Now when you look at public opinion polls on what kinds of policies the general population wants, you get some interesting results. When asked whether the government should increase or cut spending on various social programs, it is almost always over 50% support for increasing government spending on things like education, healthcare, unemployed, and the poor. But when you ask about welfare, its 63% cut spending, 14% increase spending.  Also, when Americans are asked whether the government has a responsibility to take care of the poor, 71% agree.[3] Spending on the poor and spending on welfare is pretty similar, but the response is vastly different because when you ask what people think of spending on ‘welfare’, they have the image of the welfare mother breeding like a rabbit to collect government checks that the mass media and politicians have played over and over.

In New Zealand there isn’t as much polling and statistics to get any strong conclusions about how much of an effect it’s had on people’s attitudes, but you can pretty easily see it from everyday experiences. The same stories that have been played by the American media and politicians have been played here. Like, Paula Bennet’s drug testing requirement to get your welfare benefit, which had the subtext that stoners are using the benefit to waste it on drugs. That was something that was tried in Florida and I think several other states a few years earlier.

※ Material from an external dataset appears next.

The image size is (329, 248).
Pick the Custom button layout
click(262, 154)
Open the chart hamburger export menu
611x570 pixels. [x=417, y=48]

I introduced this article by talking about fear ideology, and implied that perception management of crime is used deliberately as social control. But I have no proof that this is intentional. What I think is more likely is that the mass media makes a lot of profit from reporting sensationalist violent crime. This has an added side benefit of social control by atomizing the population, in turn having an effect of making people afraid of each other so they buy security alarms and that kind of thing. It has other side effects as well like the tough on crime rhetoric that politicians use to get elected. It’s also very useful for the private prisons that are making money out of this.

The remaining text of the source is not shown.